▸ Exercise directions:
Repeat, exactly and alone, every line from the line that contains "Given: Open the Games category banner" to the end of the entries.

▸ Data for processing:
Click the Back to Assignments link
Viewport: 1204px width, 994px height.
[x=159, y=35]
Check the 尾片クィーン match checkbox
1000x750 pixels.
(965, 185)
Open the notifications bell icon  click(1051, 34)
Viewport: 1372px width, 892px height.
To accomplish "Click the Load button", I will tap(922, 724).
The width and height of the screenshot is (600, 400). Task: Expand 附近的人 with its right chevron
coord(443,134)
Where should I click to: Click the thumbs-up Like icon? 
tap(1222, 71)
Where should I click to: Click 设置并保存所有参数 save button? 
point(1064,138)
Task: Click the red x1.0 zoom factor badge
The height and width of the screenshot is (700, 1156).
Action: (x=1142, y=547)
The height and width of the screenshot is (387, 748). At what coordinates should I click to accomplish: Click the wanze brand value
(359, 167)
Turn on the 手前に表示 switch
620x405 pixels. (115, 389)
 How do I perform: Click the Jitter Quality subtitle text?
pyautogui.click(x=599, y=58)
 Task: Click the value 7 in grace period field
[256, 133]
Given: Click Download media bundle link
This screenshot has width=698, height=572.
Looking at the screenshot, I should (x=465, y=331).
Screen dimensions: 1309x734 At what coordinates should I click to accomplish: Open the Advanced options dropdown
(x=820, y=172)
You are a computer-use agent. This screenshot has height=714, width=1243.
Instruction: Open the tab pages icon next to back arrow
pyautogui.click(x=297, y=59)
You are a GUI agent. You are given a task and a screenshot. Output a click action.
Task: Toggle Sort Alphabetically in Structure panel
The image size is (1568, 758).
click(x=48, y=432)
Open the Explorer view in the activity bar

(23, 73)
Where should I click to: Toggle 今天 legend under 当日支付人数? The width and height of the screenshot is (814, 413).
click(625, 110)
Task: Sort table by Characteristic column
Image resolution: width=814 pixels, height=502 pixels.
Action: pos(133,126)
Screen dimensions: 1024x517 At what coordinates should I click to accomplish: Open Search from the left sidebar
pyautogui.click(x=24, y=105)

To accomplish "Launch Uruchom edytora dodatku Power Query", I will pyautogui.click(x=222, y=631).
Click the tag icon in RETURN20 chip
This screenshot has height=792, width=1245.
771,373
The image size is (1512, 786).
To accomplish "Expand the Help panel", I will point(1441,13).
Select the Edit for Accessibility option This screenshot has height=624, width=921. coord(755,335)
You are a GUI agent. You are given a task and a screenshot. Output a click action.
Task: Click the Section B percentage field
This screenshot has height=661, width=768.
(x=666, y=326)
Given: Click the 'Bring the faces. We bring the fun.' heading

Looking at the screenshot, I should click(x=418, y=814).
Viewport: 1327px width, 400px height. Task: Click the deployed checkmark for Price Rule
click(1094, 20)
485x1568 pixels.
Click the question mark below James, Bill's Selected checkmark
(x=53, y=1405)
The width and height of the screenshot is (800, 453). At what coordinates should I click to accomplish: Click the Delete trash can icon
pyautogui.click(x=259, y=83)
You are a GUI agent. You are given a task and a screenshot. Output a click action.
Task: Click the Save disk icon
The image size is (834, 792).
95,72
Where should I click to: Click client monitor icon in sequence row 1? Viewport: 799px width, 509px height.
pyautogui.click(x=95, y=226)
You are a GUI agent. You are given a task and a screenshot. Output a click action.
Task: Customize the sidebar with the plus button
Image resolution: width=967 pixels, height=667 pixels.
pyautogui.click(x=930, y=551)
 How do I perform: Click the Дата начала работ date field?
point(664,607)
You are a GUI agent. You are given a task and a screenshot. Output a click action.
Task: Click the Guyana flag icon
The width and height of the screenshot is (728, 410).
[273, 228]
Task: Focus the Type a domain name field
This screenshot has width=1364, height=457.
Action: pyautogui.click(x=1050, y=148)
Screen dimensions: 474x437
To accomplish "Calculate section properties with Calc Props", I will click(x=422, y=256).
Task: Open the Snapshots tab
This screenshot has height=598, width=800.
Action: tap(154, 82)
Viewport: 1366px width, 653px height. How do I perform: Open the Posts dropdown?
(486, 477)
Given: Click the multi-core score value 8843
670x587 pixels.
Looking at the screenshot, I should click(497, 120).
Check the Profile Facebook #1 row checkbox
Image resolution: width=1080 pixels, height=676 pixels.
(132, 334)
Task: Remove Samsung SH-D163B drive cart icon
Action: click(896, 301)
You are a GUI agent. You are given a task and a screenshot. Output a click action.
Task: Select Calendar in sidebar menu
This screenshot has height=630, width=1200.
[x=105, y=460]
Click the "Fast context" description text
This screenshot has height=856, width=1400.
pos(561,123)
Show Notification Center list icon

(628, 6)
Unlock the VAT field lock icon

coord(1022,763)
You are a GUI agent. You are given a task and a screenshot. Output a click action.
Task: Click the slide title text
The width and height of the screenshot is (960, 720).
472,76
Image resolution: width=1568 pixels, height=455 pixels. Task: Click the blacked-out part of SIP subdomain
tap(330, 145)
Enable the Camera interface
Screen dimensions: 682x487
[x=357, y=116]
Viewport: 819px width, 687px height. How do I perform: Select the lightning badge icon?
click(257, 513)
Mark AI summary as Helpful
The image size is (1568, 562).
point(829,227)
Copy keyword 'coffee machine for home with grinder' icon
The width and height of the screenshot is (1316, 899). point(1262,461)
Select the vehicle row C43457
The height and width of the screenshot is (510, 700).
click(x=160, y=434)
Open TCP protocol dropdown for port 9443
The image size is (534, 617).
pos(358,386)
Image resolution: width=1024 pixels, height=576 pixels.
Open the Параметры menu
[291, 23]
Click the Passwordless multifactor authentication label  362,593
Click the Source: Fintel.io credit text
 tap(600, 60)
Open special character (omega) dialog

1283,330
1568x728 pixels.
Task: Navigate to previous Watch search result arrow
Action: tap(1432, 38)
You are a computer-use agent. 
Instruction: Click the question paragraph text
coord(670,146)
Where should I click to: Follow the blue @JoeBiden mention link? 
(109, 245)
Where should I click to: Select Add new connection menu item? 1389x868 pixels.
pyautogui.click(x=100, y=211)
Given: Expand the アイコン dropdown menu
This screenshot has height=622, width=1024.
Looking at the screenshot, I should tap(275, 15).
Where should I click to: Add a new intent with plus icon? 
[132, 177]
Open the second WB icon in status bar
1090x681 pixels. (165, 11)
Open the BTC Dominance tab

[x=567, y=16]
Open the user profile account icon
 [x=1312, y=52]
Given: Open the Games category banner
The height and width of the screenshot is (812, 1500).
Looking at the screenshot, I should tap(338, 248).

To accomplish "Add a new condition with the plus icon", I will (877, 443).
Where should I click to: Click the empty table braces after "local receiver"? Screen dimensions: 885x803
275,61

▸ Response to the exercise:
Given: Open the Games category banner
The height and width of the screenshot is (812, 1500).
Looking at the screenshot, I should tap(338, 248).

To accomplish "Add a new condition with the plus icon", I will (877, 443).
Where should I click to: Click the empty table braces after "local receiver"? Screen dimensions: 885x803
275,61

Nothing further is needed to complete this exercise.